Spatial Cartridge is designed to make the storage, retrieval, and manipulation of spatial data easier and more natural to users such as a Geographic Information System (GIS). Once this data is stored in an Oracle8 relational database, it can be easily and meaningfully manipulated and retrieved as it relates to all the other data stored in the database.
A common example of spatial data can be seen in a road map. A road map is a two-dimensional object that contains points, lines, and polygons that can represent cities, roads, and political boundaries such as states or provinces. A road map is a visualization of geographic information. The location of cities, roads, and political boundaries that exist on the surface of the Earth are projected onto a two-dimensional display or piece of paper, preserving the relative positions and relative distances of the rendered objects.
The data that indicates the Earth location (latitude and longitude, or height and depth) of these rendered objects is the spatial data. When the map is rendered, this spatial data is used to project the locations of the objects on a two-dimensional piece of paper. A GIS is often used to store, retrieve, and render this Earth-relative spatial data.
Other types of spatial data that can be stored using Spatial Cartridge besides GIS data include data from computer-aided design (CAD) and computer-aided manufacturing (CAM) systems. Instead of operating on objects on a geographic scale, CAD/CAM systems work on a smaller scale such as for an automobile engine or much smaller scale as for printed circuit boards.
The differences among these three systems are only in the scale of the data, not its complexity. They might all actually involve the same number of data points. On a geographic scale, the location of a bridge can vary by a few tenths of an inch without causing any noticeable problems to the road builders. Whereas, if the diameter of an engine's pistons are off by a few tenths of an inch, the engine will not run. A printed circuit board is likely to have many thousands of objects etched on its surface that are no bigger than the smallest detail shown on a roadbuilder's blueprints.

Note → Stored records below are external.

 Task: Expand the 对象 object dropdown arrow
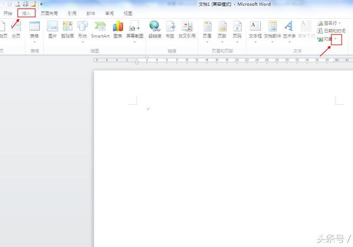pyautogui.click(x=336, y=39)
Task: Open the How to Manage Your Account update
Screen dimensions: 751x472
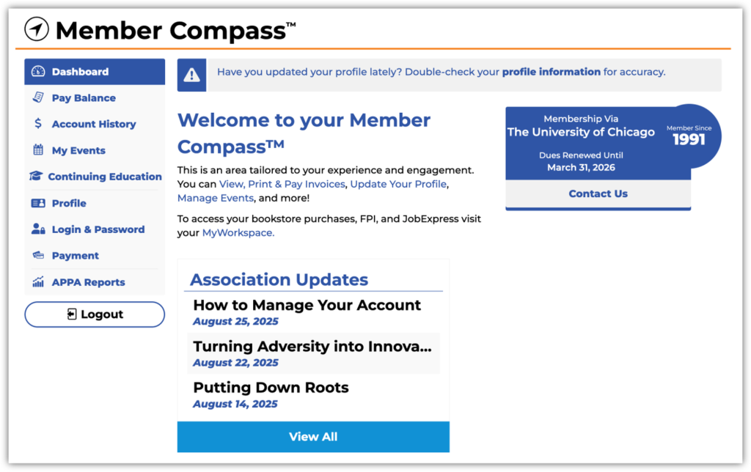Action: pyautogui.click(x=307, y=306)
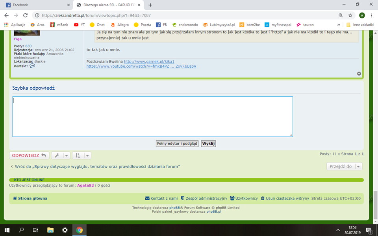
Task: Open the sort options dropdown button
Action: [x=82, y=155]
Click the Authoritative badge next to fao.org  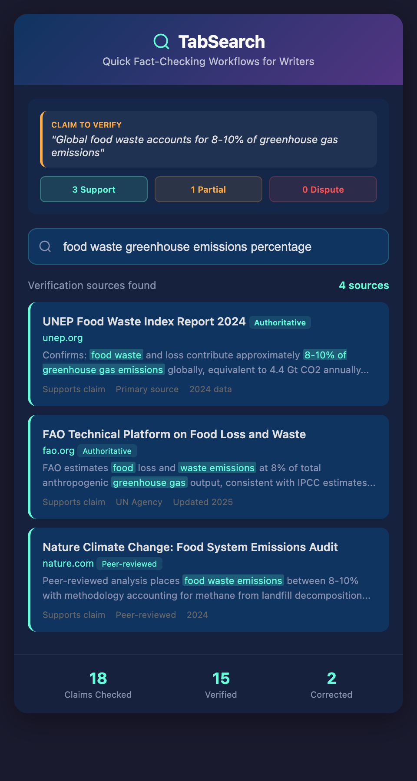[x=107, y=451]
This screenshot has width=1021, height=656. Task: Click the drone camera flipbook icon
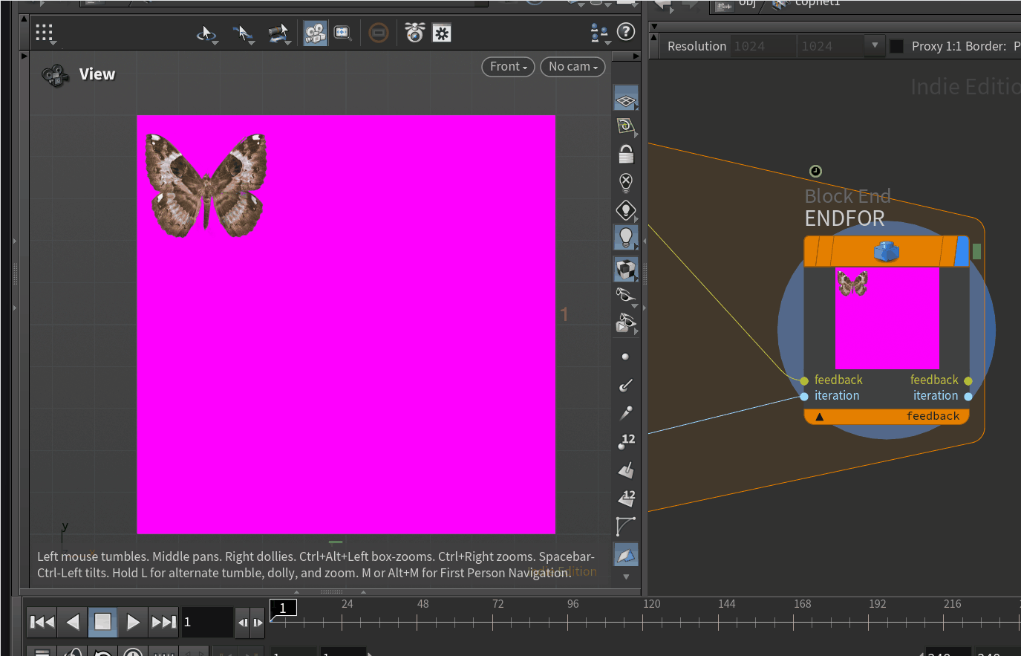(414, 33)
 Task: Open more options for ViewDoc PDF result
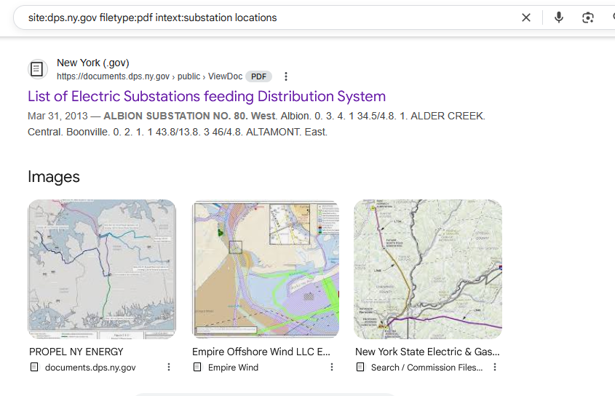click(286, 76)
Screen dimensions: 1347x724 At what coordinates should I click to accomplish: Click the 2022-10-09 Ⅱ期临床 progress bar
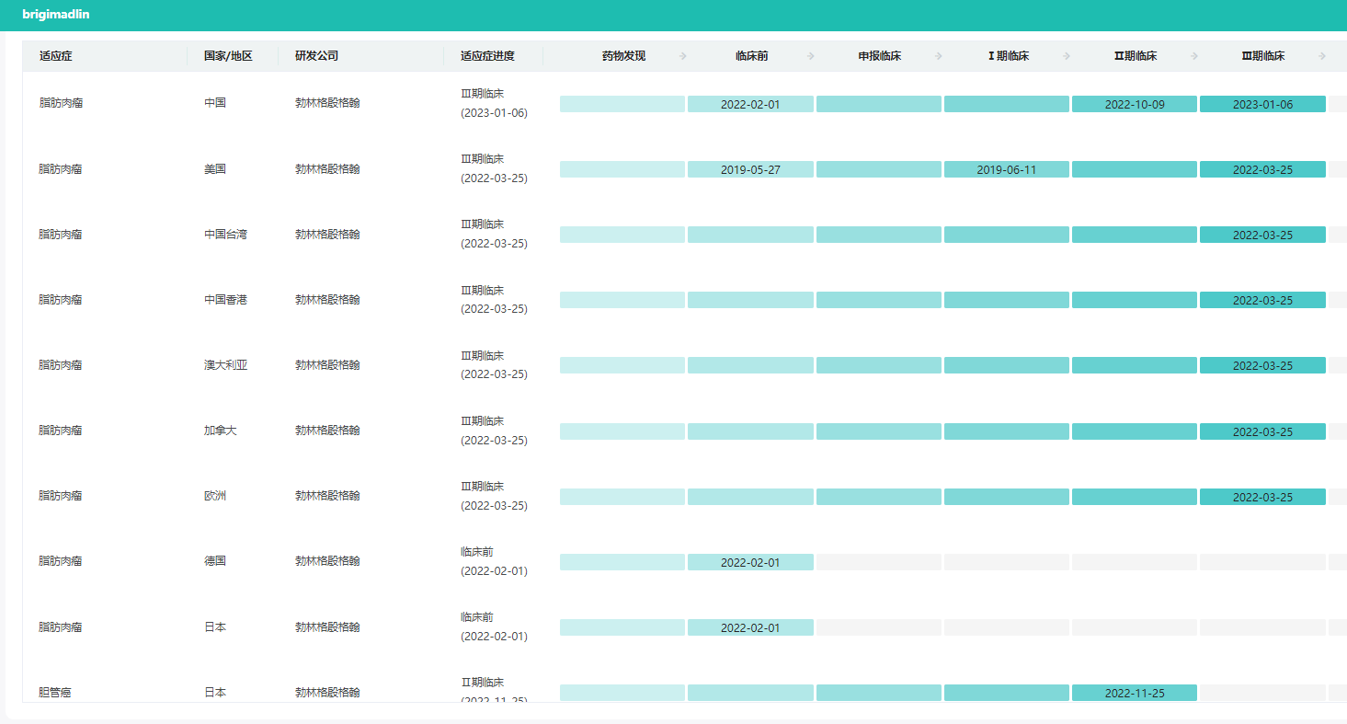[1134, 104]
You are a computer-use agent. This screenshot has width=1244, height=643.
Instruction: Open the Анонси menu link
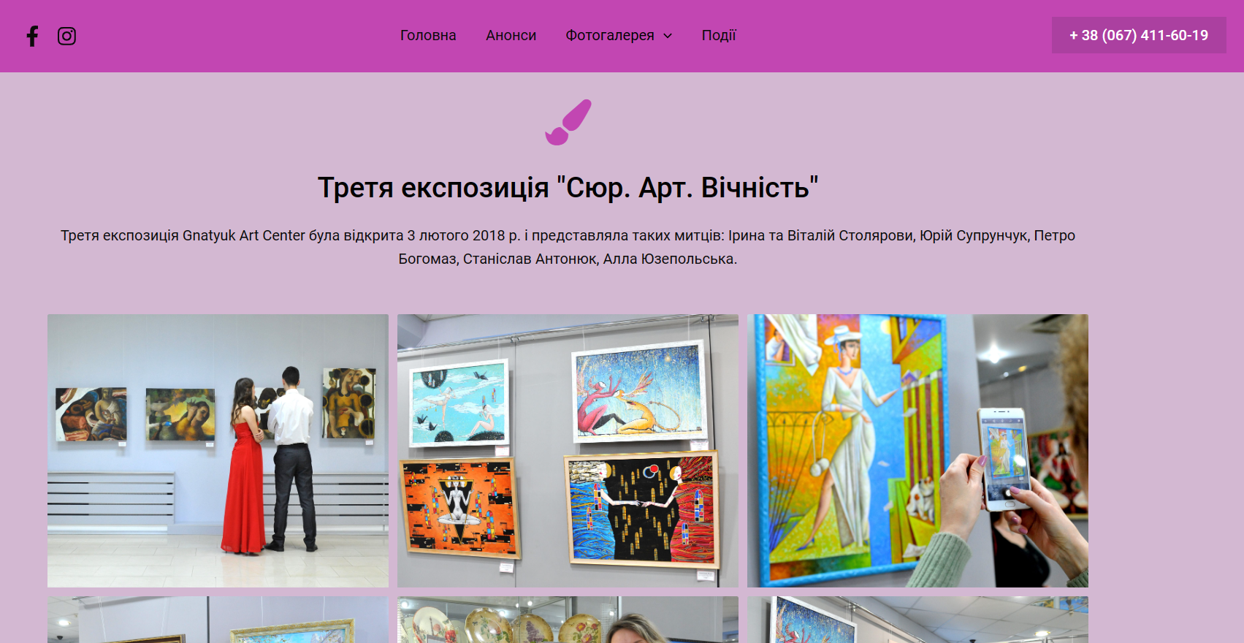511,35

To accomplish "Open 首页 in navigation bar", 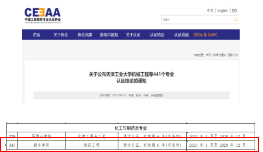I will [x=36, y=35].
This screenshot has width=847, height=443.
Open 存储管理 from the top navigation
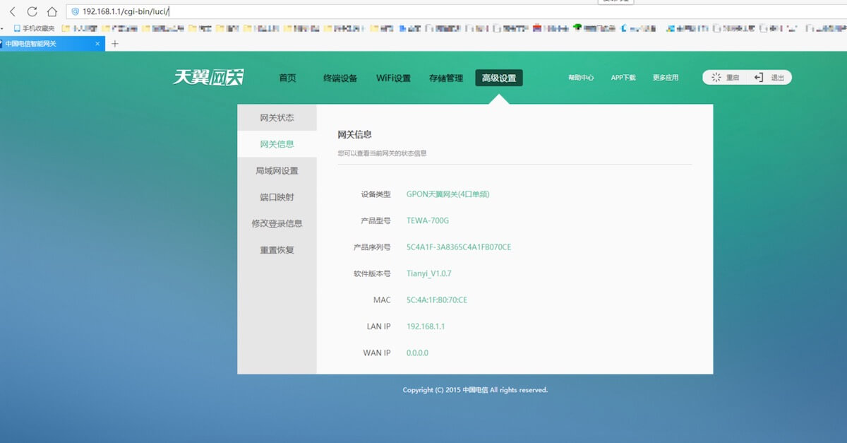pos(445,78)
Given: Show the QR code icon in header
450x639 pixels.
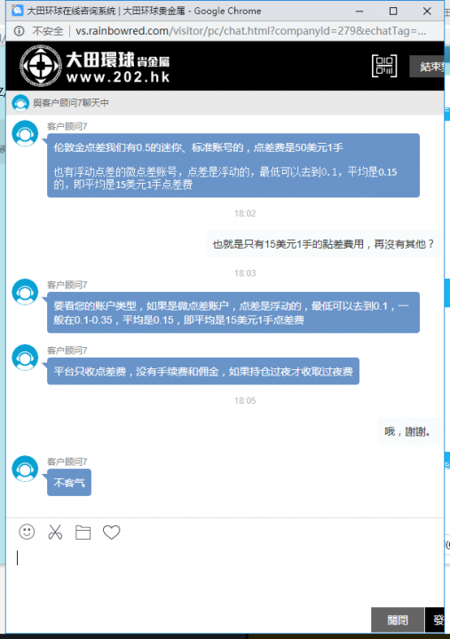Looking at the screenshot, I should [384, 66].
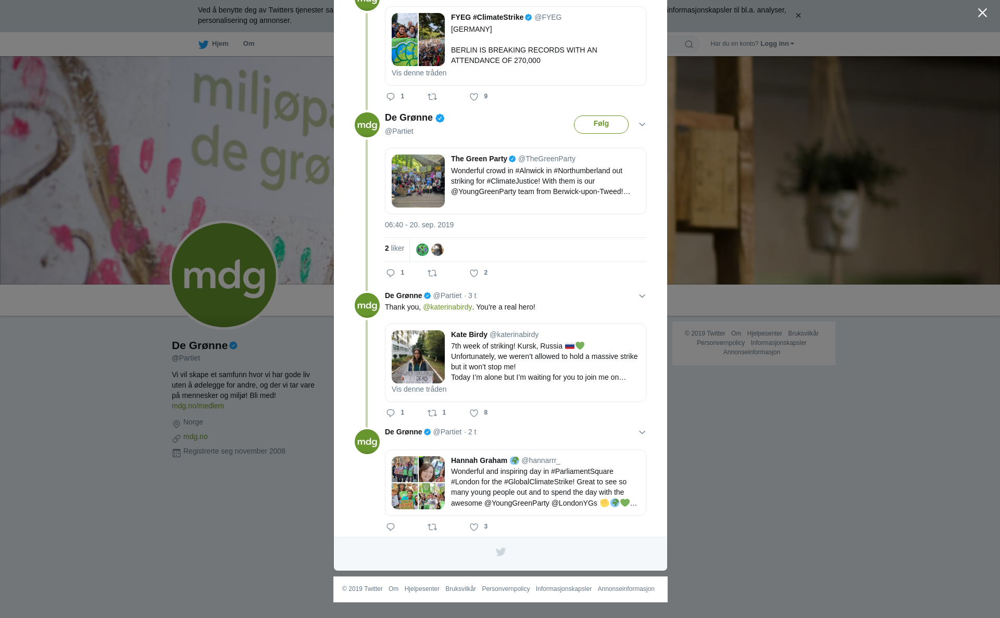
Task: Reply to the Hannah Graham quote tweet
Action: coord(391,527)
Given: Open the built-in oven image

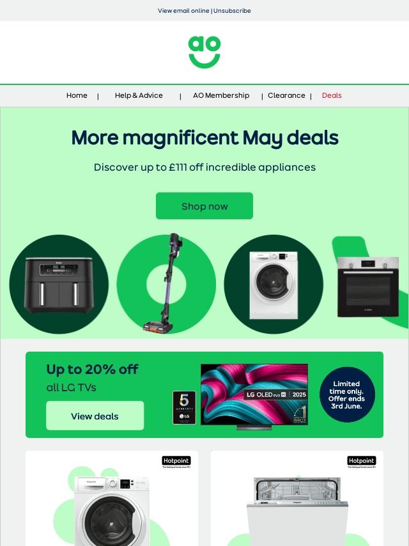Looking at the screenshot, I should pyautogui.click(x=368, y=286).
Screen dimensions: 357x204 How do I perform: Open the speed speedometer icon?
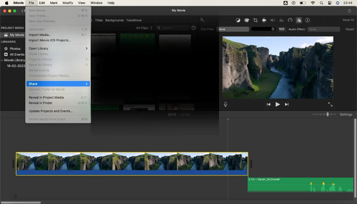coord(290,20)
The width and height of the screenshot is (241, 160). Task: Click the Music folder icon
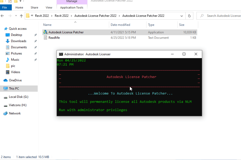[x=7, y=60]
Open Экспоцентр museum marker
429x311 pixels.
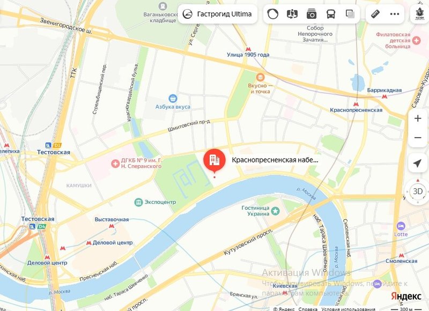click(x=138, y=202)
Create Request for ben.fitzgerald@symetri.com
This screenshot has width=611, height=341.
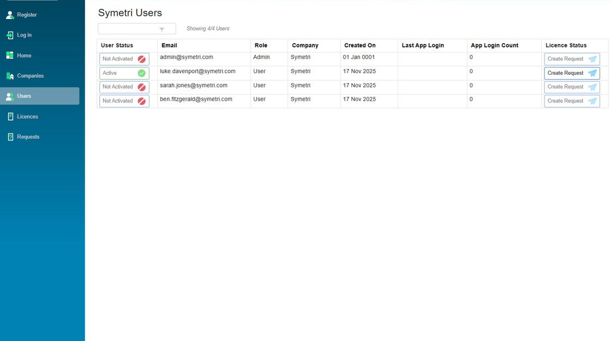[x=571, y=101]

Spatial Cartridge supports three geometric primitive types and geometries composed of collections of these types. The three primitive types are as follows:
2-D points are elements composed of two ordinates, X and Y, often corresponding to longitude and latitude. Line strings are composed of one or more pairs of points that define line segments. Polygons are composed of connected line strings that form a closed ring and the interior of the polygon is implied. Figure 1-1 illustrates the supported geometric primitive types.
Self-crossing polygons are not supported although self-crossing line strings are. If a line string crosses itself it does not become a polygon. A self-crossing line string does not have any implied interior.
The Spatial Cartridge data model is a hierarchical structure consisting of elements, geometries, and layers, which correspond to representations of spatial data. Layers are composed of geometries (or geometric objects), which in turn are made up of elements.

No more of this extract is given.